TASK PROMPT:
Look through the entries below and copy exactly the part that begins with the line containing "Task: Open the Issues tab" and ends with the line containing "The image size". Do not copy the pictures.

GIVEN DATA:
* * * * * * *

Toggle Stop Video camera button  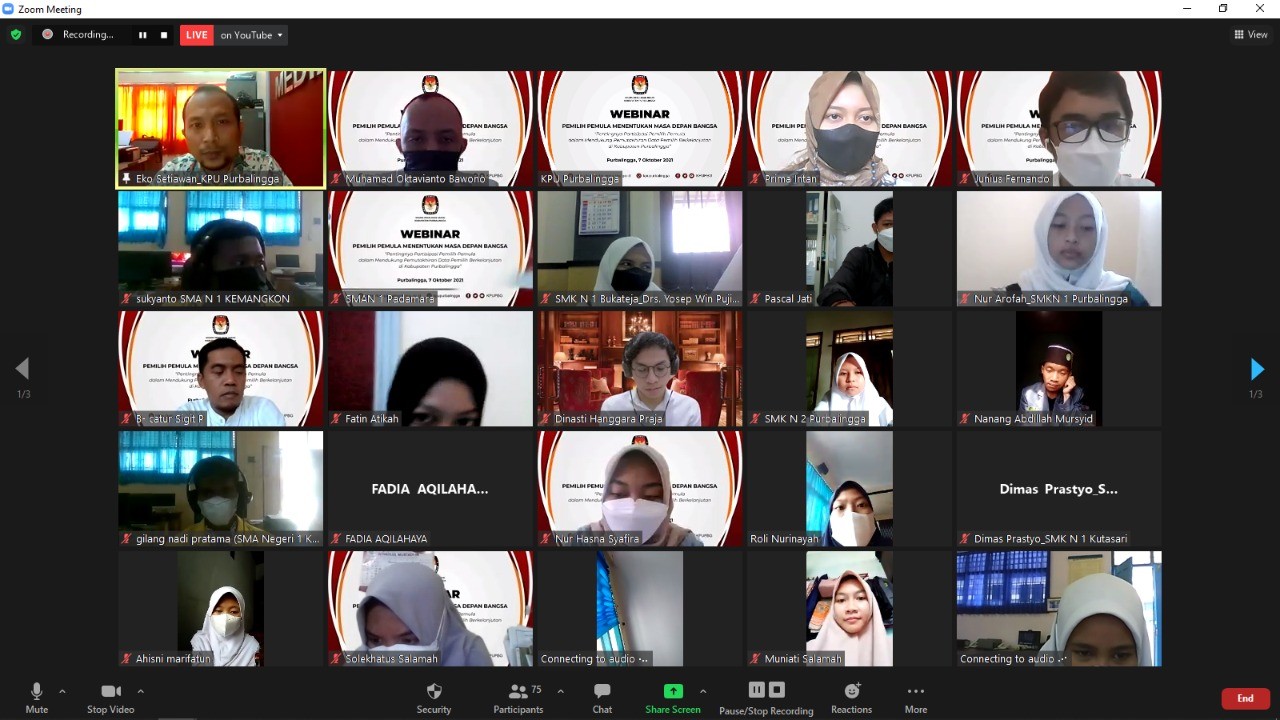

* * * * * * *

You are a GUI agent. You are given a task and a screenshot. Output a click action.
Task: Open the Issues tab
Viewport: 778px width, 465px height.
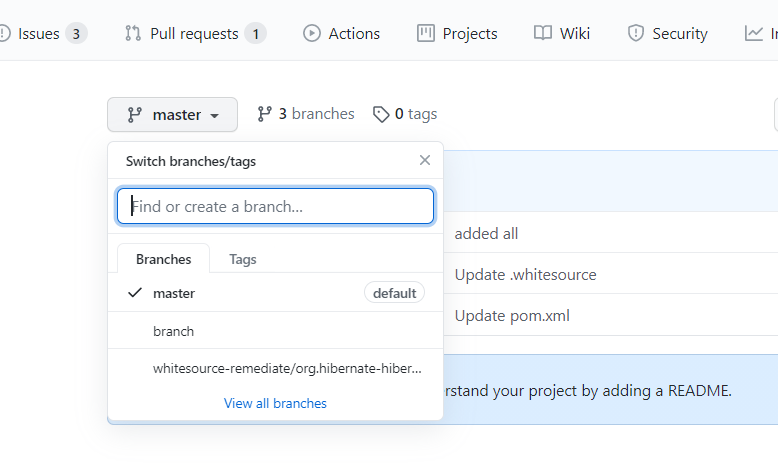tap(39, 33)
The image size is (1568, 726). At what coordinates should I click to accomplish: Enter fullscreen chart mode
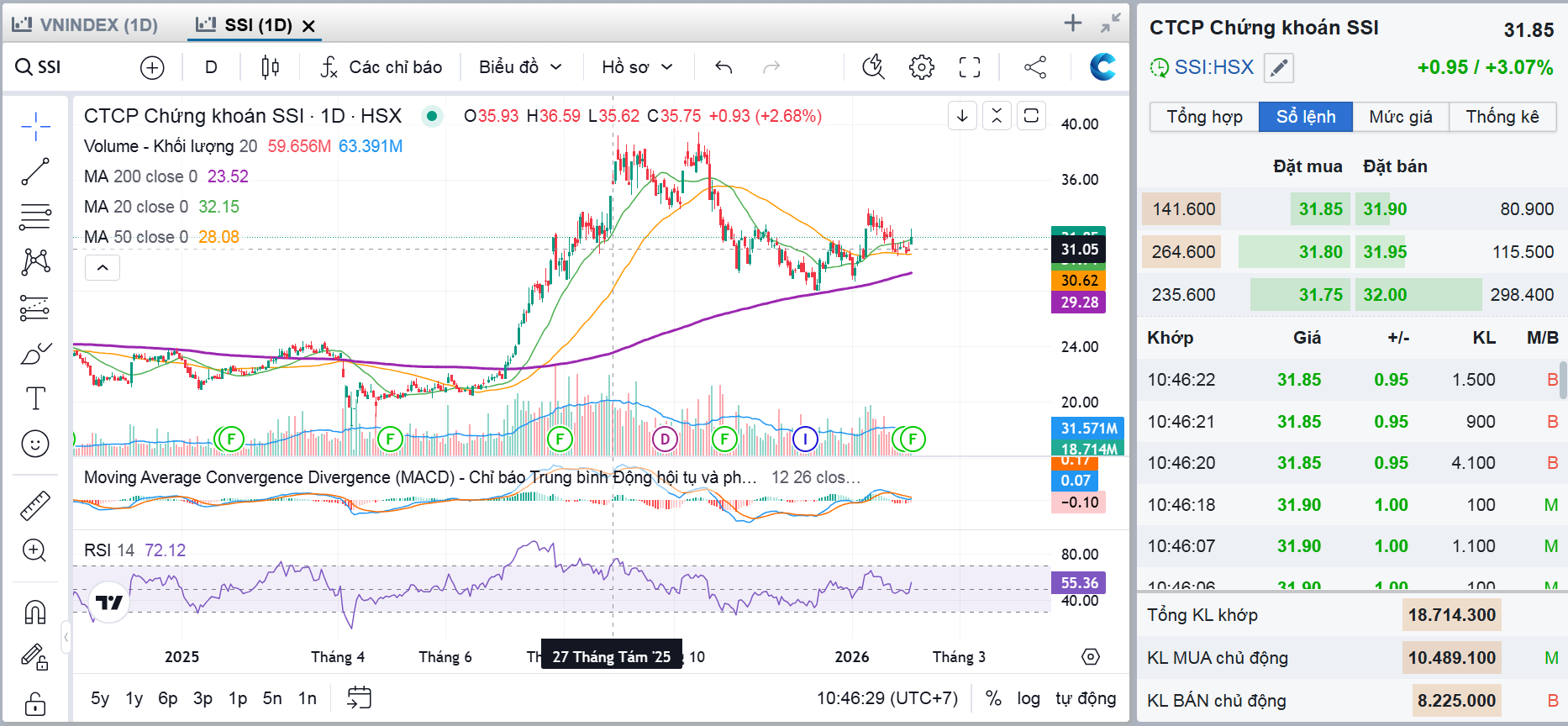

* * * * * * *

TASK RESULT:
Task: Open the Issues tab
Viewport: 778px width, 465px height.
tap(39, 33)
The image size is (1568, 726). At what coordinates should I click to accomplish: Enter fullscreen chart mode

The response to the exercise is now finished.